### TRECHO SELECIONADO
══════════

O grafiteiro Alex Vallauri é homenageado num livro que conta como ele alegrou São Paulo na ditadura

Antonio Gonçalves Filho, O Estado de S.Paulo

14 de junho de 2011 | 00h00

Agora é fácil, mas, nos anos 1970, em plena vigência da ditadura militar, quando ficar na rua à noite significava problema certo, um artista etíope - ou subversivo, dava na mesma na época - saía pelas avenidas da metrópole munido de latas de spray e muita coragem. Alex Vallauri era o seu nome, um alegre e miúdo pintor que ficou conhecido por duas logomarcas nas paredes de São Paulo, uma bota preta e uma mulher com um frango assado na bandeja que, de tão famosa, foi parar numa sala especial da 18.º Bienal Internacional de São Paulo, em 1985.

A comissão da mostra entendeu que a arte de Vallauri era, então, a ilustração perfeita do binômio arte e vida, a tradução da experiência existencial de um artista fora do mercado que entrava no templo de arte erudita para contaminá-lo com o popular, grafitando no espaço interno do pavilhão o espírito de uma época marcada pela repressão e a censura. É esse artista que o crítico e professor João J. Spinelli mostra em Alex Vallauri - Graffitti, livro publicado pela Editora Bei (R$ 120).

Criado em plena ebulição do movimento pop, Vallauri chegou ao Brasil em 1964, justamente no ano do golpe militar. Tinha 15 anos e desembarcou em Santos, então uma cidade com certo movimento cultural e político, onde fixou imagens de estivadores, marinheiros e prostitutas do cais. Aos 21 anos, fez sua primeira individual no Museu de Arte Moderna de São Paulo, em que já era possível identificar sua inclinação para a iconografia popular. Não tinha os mesmos objetivos de artistas pop americanos como Warhol, mas o certo é que suas obras deixaram o suporte das ruas (muros e paredes) e foram reproduzidas por indústrias de confecção como a Levi"s e Fiorucci, como lembra Spinelli no prólogo. E Vallauri, afinal, não passou incógnito pelo movimento. Ele é citado no livro Art Today, do crítico e curador inglês Edward Lucie-Smith, menção que que despertou o interessse dos museus americanos.

══════════

### DADOS PARA ANÁLISE
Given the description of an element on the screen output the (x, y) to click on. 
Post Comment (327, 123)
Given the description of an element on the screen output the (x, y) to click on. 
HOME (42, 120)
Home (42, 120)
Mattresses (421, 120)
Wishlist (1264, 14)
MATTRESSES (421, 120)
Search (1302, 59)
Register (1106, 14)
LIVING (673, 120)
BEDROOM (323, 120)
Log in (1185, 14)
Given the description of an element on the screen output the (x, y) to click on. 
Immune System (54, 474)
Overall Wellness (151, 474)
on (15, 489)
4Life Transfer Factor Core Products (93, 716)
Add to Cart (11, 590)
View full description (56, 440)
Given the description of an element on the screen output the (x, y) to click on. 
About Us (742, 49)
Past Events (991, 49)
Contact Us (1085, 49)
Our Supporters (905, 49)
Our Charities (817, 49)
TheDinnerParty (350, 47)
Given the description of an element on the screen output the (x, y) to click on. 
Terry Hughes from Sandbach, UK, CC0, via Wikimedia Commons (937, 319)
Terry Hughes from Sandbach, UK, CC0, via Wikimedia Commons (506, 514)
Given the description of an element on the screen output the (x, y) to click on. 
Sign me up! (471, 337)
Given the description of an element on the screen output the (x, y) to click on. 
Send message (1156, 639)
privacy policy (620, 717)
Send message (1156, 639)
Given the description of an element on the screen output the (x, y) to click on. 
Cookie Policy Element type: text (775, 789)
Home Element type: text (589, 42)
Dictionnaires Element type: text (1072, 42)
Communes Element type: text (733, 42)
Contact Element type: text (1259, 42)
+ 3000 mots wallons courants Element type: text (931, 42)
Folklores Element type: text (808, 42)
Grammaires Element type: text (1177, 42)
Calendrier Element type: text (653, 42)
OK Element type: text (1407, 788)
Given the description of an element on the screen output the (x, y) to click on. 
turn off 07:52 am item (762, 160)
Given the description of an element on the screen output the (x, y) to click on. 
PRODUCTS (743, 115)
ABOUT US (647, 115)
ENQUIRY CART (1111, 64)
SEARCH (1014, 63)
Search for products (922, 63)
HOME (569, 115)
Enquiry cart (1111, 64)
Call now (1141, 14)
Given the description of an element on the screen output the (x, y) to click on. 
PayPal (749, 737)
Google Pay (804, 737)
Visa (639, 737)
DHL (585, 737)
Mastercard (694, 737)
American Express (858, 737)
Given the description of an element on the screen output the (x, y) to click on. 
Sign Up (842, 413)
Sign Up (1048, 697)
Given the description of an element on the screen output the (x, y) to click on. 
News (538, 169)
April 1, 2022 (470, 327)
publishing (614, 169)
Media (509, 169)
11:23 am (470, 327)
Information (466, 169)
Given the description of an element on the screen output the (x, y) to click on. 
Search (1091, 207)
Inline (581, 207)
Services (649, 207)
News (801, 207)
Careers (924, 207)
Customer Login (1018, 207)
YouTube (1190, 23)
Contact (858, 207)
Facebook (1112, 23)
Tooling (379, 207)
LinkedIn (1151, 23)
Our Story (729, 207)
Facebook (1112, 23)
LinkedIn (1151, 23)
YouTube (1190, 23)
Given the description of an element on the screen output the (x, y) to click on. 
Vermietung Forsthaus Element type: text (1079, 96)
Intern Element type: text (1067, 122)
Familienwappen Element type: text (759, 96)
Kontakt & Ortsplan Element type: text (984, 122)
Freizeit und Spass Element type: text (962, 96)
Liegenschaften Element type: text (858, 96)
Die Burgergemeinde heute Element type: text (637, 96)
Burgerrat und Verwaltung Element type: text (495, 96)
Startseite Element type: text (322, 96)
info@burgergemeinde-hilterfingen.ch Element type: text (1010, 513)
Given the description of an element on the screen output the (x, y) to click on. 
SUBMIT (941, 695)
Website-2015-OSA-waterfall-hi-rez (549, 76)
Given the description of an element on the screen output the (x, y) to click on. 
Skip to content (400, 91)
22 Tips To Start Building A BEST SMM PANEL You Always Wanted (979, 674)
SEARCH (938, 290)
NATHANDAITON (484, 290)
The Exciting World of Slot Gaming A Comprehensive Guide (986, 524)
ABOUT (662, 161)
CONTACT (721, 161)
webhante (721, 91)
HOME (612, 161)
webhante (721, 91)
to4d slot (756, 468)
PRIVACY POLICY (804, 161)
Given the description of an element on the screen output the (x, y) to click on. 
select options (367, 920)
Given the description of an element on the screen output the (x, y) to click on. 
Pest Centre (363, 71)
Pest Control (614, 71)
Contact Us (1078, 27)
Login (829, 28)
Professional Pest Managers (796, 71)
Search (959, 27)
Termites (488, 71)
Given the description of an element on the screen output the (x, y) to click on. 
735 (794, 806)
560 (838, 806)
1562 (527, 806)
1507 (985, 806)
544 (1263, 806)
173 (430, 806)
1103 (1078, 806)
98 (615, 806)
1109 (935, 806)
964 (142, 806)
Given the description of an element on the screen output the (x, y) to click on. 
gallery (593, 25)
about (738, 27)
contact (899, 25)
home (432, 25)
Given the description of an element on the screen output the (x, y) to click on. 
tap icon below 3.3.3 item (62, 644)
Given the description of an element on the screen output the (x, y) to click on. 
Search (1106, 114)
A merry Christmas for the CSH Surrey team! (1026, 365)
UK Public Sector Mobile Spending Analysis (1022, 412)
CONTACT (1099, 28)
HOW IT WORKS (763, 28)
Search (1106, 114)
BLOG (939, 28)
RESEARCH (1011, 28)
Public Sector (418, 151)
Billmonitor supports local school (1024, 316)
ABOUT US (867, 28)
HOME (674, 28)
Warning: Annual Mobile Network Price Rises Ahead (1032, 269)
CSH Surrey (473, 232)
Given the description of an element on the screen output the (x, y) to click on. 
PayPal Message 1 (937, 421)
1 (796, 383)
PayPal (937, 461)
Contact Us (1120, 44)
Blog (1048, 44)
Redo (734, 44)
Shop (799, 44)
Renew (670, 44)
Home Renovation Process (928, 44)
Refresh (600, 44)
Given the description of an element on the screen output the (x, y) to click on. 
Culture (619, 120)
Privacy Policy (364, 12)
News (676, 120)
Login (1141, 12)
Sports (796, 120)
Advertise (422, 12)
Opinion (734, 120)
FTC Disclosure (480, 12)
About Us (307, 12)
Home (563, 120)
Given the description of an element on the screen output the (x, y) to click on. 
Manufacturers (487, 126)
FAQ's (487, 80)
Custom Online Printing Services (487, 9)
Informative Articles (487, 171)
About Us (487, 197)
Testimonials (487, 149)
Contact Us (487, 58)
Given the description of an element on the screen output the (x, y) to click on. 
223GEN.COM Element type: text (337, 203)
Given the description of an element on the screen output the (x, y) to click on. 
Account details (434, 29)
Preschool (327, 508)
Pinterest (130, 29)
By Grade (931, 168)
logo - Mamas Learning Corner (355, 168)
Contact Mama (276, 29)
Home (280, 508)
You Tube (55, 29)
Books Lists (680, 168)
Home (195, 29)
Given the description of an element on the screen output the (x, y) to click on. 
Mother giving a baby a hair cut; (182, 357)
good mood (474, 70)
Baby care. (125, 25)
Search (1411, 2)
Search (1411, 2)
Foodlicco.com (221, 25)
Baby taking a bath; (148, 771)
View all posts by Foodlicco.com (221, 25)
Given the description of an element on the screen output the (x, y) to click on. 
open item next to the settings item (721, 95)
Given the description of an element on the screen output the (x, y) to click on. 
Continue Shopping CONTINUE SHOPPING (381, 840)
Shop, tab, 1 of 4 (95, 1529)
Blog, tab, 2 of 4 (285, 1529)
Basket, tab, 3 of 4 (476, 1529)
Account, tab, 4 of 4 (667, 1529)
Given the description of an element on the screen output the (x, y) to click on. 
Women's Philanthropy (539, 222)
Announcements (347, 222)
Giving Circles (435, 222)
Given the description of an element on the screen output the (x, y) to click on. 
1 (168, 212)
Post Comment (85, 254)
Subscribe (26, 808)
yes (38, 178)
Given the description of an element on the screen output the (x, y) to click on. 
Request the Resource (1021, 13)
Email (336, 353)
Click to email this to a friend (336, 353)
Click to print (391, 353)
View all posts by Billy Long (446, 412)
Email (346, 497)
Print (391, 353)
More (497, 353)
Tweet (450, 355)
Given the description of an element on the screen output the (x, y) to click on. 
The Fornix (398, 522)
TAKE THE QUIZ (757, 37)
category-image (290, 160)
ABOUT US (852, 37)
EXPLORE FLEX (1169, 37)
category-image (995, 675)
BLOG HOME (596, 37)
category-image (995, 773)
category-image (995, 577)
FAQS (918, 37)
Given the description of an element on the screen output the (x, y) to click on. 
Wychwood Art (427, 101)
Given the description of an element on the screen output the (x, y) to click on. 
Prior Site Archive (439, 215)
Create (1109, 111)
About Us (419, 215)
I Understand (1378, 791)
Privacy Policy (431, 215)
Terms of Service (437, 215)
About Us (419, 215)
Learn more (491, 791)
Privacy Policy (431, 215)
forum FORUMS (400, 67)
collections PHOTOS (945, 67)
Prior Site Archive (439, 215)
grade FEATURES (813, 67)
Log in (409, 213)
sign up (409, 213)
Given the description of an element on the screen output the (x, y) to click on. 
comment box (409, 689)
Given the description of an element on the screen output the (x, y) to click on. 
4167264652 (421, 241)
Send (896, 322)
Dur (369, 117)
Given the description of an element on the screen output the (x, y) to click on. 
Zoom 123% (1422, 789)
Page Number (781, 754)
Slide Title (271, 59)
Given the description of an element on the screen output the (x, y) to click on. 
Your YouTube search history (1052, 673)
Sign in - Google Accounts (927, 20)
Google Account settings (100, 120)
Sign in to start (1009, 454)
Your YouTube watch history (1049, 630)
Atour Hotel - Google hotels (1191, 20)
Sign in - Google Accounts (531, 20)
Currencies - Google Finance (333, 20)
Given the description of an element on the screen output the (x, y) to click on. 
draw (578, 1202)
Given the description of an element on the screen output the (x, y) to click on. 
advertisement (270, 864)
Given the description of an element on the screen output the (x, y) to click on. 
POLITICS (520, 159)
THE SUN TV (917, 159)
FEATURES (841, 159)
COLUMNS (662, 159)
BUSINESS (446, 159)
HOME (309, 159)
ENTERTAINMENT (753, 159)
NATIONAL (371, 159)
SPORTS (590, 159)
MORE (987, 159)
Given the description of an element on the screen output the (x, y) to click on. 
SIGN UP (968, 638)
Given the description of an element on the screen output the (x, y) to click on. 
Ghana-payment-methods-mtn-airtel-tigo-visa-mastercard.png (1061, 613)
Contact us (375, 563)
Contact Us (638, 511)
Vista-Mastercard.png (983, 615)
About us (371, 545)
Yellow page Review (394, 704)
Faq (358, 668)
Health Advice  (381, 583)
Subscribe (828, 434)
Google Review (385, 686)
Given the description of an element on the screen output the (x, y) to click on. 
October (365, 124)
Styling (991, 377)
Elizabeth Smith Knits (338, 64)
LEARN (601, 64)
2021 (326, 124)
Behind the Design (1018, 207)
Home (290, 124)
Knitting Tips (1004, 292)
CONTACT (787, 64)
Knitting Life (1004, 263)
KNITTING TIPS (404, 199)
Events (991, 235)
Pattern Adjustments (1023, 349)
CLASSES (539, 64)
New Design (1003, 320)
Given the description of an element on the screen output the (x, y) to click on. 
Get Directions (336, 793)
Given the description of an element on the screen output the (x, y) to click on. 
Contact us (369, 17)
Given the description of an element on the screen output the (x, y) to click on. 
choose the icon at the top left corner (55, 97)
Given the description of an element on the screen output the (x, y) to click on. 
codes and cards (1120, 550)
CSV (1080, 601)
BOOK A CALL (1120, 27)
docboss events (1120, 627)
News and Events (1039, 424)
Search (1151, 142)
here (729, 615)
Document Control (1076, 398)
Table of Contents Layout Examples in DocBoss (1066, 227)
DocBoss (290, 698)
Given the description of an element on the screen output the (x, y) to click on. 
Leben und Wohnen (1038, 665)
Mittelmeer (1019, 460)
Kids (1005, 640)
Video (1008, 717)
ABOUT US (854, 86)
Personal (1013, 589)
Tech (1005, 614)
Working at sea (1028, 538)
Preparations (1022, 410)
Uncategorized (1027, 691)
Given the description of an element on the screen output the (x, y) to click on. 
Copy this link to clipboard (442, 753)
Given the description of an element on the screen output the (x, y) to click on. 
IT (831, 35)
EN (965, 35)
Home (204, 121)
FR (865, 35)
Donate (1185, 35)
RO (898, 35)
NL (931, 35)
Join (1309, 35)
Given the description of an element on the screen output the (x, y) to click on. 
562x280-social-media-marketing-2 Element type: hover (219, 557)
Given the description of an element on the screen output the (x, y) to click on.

══════════

### DETALHES DO PROBLEMA
Reescreva o trecho do texto sobre Alex Vallauri que começa com as palavras "Antonio Gonçalves Filho, O" e termina em "Paulo, em 1985.", substituindo "frango assado" por "peru assado". As entradas provêm de uma fonte diferente da do texto sobre Alex Vallauri.

### RESOLUÇÃO DO EXERCÍCIO
Antonio Gonçalves Filho, O Estado de S.Paulo

14 de junho de 2011 | 00h00

Agora é fácil, mas, nos anos 1970, em plena vigência da ditadura militar, quando ficar na rua à noite significava problema certo, um artista etíope - ou subversivo, dava na mesma na época - saía pelas avenidas da metrópole munido de latas de spray e muita coragem. Alex Vallauri era o seu nome, um alegre e miúdo pintor que ficou conhecido por duas logomarcas nas paredes de São Paulo, uma bota preta e uma mulher com um peru assado na bandeja que, de tão famosa, foi parar numa sala especial da 18.º Bienal Internacional de São Paulo, em 1985.